BD Rhapsody质控

一 、单细胞悬液质量评估

细胞数量、细胞活性的精准判断对Single Cell分选标记、建库、下机数据的质量都具有着决定性的作用。如若细胞计数偏高，将会影响建库的成功率;计数偏低，则会显著提高双细胞的比例;而细胞活率过低，就会使测序数据的利用率大打折扣，因此把好单细胞悬液质量这一关尤为重要。

当BD Rhapsody单细胞分选系统对染色后的细胞进行扫描并照相后，根据明场及荧光成像结果，可以对单细胞悬液中的细胞数量、活细胞比例进行计算，进而对单细胞悬液的质量进行评估。

二 、细胞铺板
  当单细胞悬液满足铺板要求后，就可以进行单细胞分选标记操作。在这个步骤中，主要要到BD Rhapsody上样台，BD Cartridge蜂巢板，BD Rhapsody电动移液枪。

在单细胞的铺板过程中，由于不同操作人员手法具有不可避免的差异，不同的液体流速将直接影响单细胞的入孔效果。因此BD Rhapsody分选平台还专门配套了定制的电动移液器，其具有Prime Treat、Cell Load、Bead Load、Wash、Lysis、Retrieval多种操作模式，来对应各种不同的操作。通过已经设定的程序来控制液体的流速，大幅度降低人为操作习惯带来的差异，保证实验操作的一致性。 

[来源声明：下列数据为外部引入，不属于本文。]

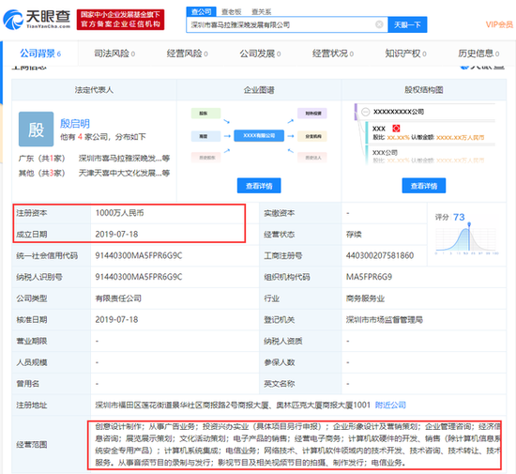Clear the search box with the X icon
The image size is (516, 474).
click(379, 24)
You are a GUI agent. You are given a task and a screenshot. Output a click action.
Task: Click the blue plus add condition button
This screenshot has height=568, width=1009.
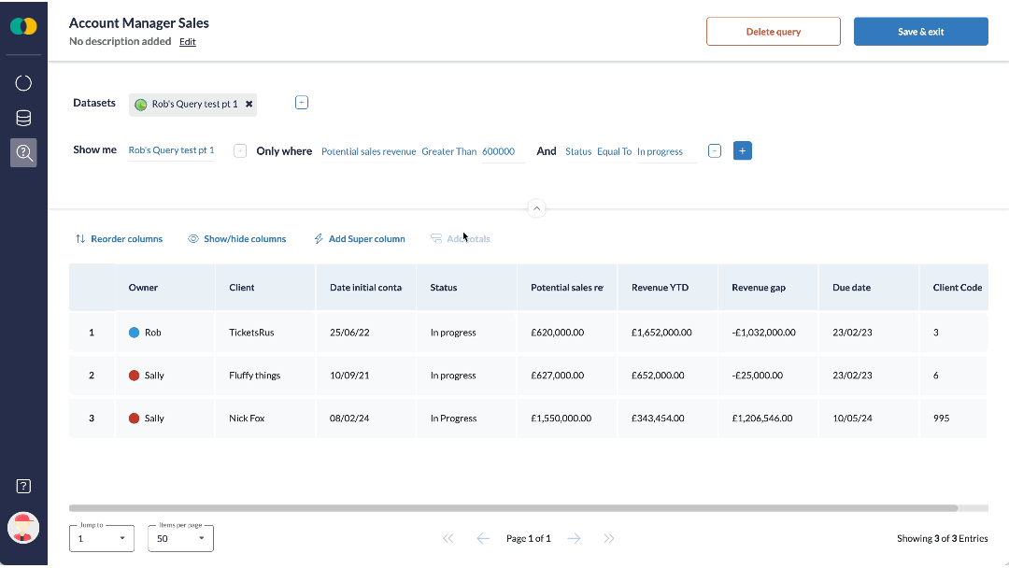click(x=742, y=150)
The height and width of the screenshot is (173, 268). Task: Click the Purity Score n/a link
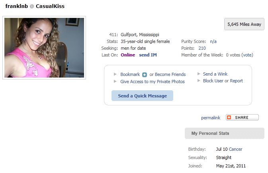[x=213, y=41]
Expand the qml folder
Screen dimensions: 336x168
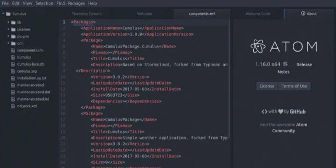(x=8, y=43)
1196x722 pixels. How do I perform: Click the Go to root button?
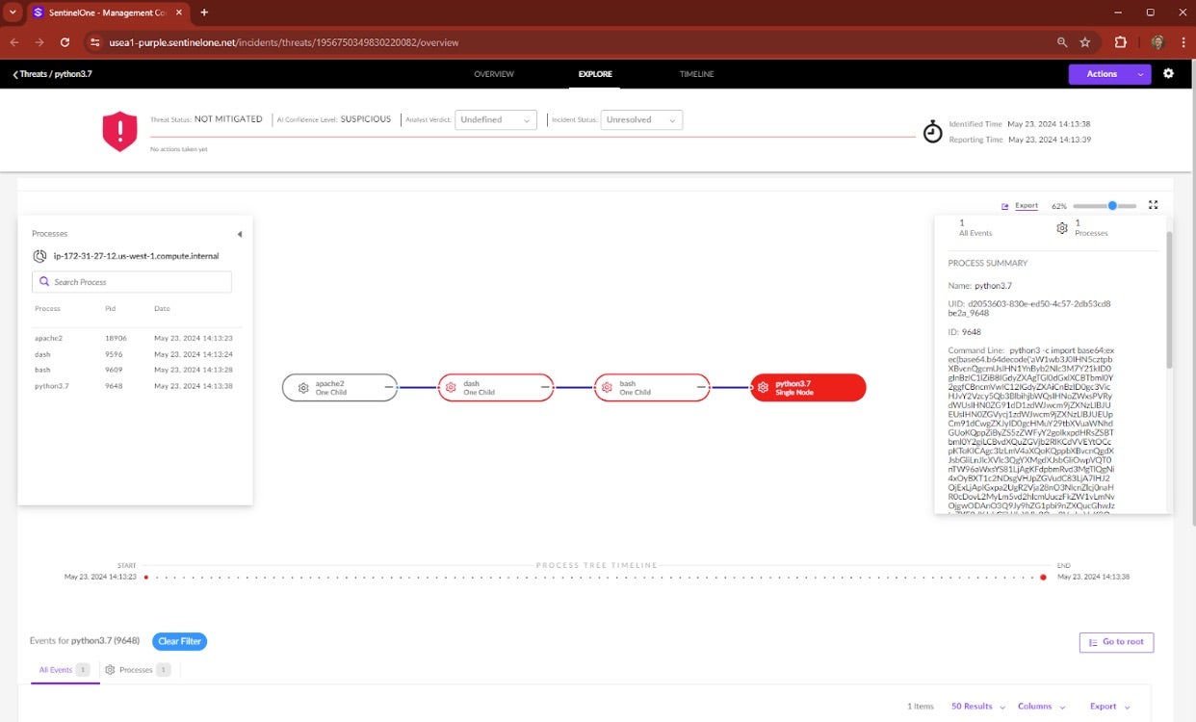click(1116, 642)
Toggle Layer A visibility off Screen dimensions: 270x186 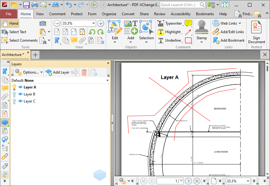(x=14, y=87)
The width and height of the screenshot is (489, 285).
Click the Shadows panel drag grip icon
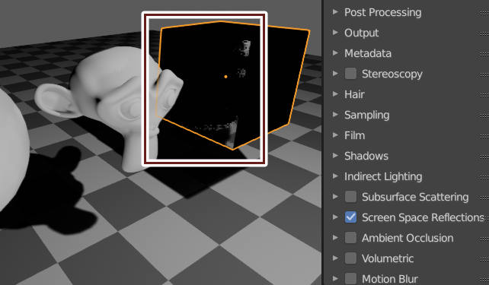484,157
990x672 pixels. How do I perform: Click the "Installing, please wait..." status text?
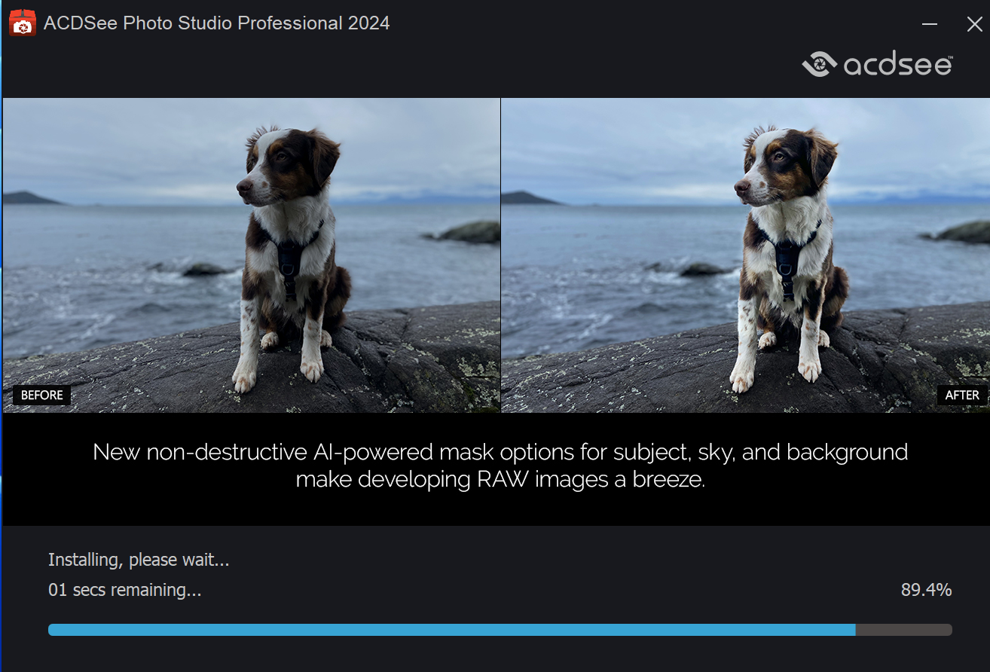point(139,560)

根据已有的细胞计数结果，将单细胞悬液稀释到合适的铺板浓度后，就可以进行铺板操作了。待细胞因重力落入蜂巢孔内后，可以通过BD Rhapsody成像系统对细胞的真实入孔情况进行检测，根据图像结果可以清楚看到每个孔内是否有细胞落入以及落入多少个细胞，统计并评估实际的铺板效果。

三、磁珠铺板及清洗
待细胞铺板完成后，就需要往BD Cartridge蜂巢板中加入过量磁珠，来保证大部分孔内都能够落入磁珠，随后再用Buffer清洗去除多余的磁珠。整个过程同样可以通过BD Rhapsody成像系统进行扫描，评估磁珠的实际铺板情况，并统计分析得到细胞和磁珠落入同一孔内的数量，获得细胞的真实捕获情况。

四、细胞裂解&磁珠回收

当蜂巢孔内同时落入细胞和磁珠后，可以在Cartidge板中加入细胞裂解液对细胞进行裂解，使细胞内的RNA和磁珠上的标签进行结合，完成每个细胞内RNA的捕获和标记，再将捕获RNA的磁珠进行回收，待所有质控结果确认通过后，可以进行后续的RNA反转录、cDNA第二链合成等实验操作，而Cartridge板则需要进行一次成像，获得磁珠收集后的扫描图，判断磁珠是否被有效收集。